Right to Health


  1. Introduction:

Right to Health is the right of everyone to the enjoyment of the highest attainable standard of physical and mental health. Right to health extends to ensuring clean water, sanitation, food, nutrition and through a comprehensive system of healthcare.

The thematic area is comprised of Four (4) dedicated Staff comprising Fidelia Osemeata Oroh (Head), Fatima Abubakar Shamaki and Valerie Duruh, forming a thematic team charged with the responsibility of promoting, protecting and enforcing the right to health as safeguarded by the various human instruments. The team is also charged with the responsibility of liaising and cooperating with local and international organizations on right to health with the purpose of advancing the promotion and protection of same, undertaking studies and making appropriate recommendations to the Commission, promoting an understanding of public discussions of right to health issues in Nigeria among other functions which may be prescribed from time to time.

  1. Body:

The right to health is accorded recognition by several international treaties to most of which Nigeria is a party. The most important of these treaties are the International Covenant on Economic, Social and Cultural Rights (ICESCR), Convention on the Elimination of all Forms of Discrimination (CERD), the Convention on the Elimination of all Forms of Discrimination against Women (CEDAW) and the Convention on the Rights of the Child (CRC). Nigeria is also a party to two health-related civil and political rights treaties, namely the International Covenant on Civil and Political Rights (ICCPR) and the Convention against Torture and Other Cruel, Inhuman or Degrading Treatment or Punishment. Regionally, the Right to Health is guaranteed under the African Charter on Human and Peoples Rights. Nationally, it is guaranteed under Chapter 2 of the Constitution of the Federal Republic of Nigeria 1999 (as amended), the National Health Insurance Scheme Act (1999) etc.

  1. Activities:

The Commission has partnered with several MDAs like the Ministry of Health and National Agency for the Control of Aids as well as varied INGO’s and NGO’s over the years towards the realization of its goal in advancing the right to health of Nigerian. The Commission put in place the NHRC Critical Mass to mainstream HIV/AIDS in all sectoral activities. In furtherance of its mandate, the Commission plans to set up human rights desks in hospitals, conduct an intervention in the health section in response to complaints about quackery, malpractice and negligence in the health sector amongst other laudable and lofty goals.

Goal 3 of the Sustainable Development Goals (SDG), focusing on health, is to “ensure healthy lives and promote well-being for all at all ages”, however, it should be noted that almost all the Goals can be linked to health as a well-functioning health system is fundamental to the right to health and therefore the realisation of other SDGs. State parties are already legally obliged under the International Covenant on Economic, Social and Cultural Rights (ICESCR) to “devote maximum available resources to the right to health”, which includes funding struggling health systems. 

  1. Challenges:

In recent years, notable progress has been made, but significant challenges remain.

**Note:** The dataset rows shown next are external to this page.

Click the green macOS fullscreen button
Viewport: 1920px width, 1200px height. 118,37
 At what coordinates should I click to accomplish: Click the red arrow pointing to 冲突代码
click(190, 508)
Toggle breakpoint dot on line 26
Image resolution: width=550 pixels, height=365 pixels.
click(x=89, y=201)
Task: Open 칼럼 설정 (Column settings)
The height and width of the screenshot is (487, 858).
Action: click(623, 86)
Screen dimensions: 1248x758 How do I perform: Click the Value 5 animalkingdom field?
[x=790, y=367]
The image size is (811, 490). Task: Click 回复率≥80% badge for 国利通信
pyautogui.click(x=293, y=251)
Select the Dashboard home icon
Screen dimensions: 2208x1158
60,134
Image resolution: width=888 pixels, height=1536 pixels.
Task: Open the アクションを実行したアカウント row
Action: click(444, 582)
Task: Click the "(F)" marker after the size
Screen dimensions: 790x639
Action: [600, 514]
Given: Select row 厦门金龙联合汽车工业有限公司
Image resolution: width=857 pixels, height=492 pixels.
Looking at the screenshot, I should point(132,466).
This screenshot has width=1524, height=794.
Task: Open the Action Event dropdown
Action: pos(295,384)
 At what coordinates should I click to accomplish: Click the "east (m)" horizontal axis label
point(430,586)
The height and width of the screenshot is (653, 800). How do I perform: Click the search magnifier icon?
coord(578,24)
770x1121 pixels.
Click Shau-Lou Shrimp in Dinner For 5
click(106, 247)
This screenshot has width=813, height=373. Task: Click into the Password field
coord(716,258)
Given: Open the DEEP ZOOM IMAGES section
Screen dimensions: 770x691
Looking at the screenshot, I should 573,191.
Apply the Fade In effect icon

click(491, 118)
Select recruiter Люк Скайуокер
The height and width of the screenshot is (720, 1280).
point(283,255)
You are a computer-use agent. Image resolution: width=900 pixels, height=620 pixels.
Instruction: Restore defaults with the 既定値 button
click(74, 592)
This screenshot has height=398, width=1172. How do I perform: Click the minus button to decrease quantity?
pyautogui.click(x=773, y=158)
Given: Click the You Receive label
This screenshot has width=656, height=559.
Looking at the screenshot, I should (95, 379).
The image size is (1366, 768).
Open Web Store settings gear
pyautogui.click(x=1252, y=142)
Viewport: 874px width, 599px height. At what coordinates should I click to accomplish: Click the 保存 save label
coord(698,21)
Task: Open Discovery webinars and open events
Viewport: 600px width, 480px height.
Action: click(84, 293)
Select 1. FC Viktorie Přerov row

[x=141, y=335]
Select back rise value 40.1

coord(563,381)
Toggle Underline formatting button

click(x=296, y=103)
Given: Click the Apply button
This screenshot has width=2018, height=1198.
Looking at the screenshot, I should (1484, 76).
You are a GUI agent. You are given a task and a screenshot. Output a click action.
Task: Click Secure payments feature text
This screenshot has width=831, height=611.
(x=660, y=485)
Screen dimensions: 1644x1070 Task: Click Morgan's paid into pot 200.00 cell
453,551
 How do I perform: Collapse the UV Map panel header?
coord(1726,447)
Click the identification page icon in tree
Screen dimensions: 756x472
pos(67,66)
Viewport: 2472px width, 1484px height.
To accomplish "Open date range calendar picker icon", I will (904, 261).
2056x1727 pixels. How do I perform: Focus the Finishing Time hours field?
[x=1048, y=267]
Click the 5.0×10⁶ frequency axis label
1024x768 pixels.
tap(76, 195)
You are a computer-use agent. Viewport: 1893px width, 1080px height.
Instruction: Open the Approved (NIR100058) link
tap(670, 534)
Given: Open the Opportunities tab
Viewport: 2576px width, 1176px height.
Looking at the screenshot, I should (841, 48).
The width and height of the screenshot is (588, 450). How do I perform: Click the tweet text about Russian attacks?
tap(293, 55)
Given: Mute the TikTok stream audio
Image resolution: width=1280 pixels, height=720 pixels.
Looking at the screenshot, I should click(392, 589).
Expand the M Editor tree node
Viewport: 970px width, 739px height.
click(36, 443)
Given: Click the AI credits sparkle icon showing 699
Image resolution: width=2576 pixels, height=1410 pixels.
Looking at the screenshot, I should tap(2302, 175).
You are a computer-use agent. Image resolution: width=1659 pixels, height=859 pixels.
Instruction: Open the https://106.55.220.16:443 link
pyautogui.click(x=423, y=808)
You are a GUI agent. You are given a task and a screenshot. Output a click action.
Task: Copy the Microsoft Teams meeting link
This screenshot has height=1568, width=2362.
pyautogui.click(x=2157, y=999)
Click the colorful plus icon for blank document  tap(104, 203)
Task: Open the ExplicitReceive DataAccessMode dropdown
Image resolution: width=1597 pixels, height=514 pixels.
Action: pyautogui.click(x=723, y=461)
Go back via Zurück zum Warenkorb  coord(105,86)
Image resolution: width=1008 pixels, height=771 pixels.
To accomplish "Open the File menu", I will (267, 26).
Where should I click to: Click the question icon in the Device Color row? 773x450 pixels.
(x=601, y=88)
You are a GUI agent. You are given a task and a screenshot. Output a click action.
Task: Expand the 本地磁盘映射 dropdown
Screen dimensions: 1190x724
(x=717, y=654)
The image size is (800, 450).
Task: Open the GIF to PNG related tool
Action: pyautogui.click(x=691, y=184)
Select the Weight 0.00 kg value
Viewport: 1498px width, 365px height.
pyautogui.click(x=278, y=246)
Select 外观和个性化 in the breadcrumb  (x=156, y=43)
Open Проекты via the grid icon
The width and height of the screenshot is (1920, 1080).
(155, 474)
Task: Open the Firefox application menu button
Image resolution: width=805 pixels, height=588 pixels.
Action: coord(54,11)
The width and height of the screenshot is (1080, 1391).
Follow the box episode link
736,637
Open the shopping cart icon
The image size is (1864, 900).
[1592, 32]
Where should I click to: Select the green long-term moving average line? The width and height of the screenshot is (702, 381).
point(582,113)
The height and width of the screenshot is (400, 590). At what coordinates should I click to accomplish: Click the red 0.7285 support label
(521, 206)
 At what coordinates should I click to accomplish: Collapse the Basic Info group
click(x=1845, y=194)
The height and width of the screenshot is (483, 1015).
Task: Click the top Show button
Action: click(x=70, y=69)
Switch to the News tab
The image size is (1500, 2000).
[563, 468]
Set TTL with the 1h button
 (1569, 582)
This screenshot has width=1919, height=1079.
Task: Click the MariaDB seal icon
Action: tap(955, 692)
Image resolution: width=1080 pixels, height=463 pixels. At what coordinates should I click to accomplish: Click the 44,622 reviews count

Women around the world continue to lack access to sexual and reproductive health care; thousands of new cases of HIV/AIDS continue to occur each day, billions of people are left without access to essential medicines, millions of adults and children suffer from undernourishment.

  1. Conclusion:

Health is a fundamental human right and a key indicator of sustainable development. Poor health threatens the rights of children to education, limits economic opportunities for men and women and increases poverty within communities and countries around the world. It is also impacted by poverty and strongly connected to other aspects of sustainable development, including water and sanitation, gender equality, climate change and peace and stability.

In order to accelerate progress and address new health challenges, all actors, including the private sector need to partner to develop health care solutions that work for people, families, communities and nations and it is the work of the National Human Rights Commission to ensure that it is at the forefront of the fight to promote, protect and enforce the human rights of all Nigerians.